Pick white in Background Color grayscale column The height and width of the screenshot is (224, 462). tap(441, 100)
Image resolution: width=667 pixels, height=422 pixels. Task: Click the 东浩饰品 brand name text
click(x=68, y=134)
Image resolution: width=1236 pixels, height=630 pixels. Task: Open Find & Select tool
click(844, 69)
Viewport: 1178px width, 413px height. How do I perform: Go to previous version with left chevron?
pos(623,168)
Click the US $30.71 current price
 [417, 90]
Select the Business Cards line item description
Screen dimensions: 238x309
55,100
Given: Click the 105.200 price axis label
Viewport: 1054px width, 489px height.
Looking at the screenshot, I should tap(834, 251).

━━━━━━━━━━━━━━━━

▶ _WORK INSTRUCTION_
Set down all of the data above, word for word.

▶ _THE COMPLETED TASK_
Pick white in Background Color grayscale column The height and width of the screenshot is (224, 462). tap(441, 100)
Image resolution: width=667 pixels, height=422 pixels. Task: Click the 东浩饰品 brand name text
click(x=68, y=134)
Image resolution: width=1236 pixels, height=630 pixels. Task: Open Find & Select tool
click(844, 69)
Viewport: 1178px width, 413px height. How do I perform: Go to previous version with left chevron?
pos(623,168)
Click the US $30.71 current price
 [417, 90]
Select the Business Cards line item description
Screen dimensions: 238x309
55,100
Given: Click the 105.200 price axis label
Viewport: 1054px width, 489px height.
Looking at the screenshot, I should tap(834, 251).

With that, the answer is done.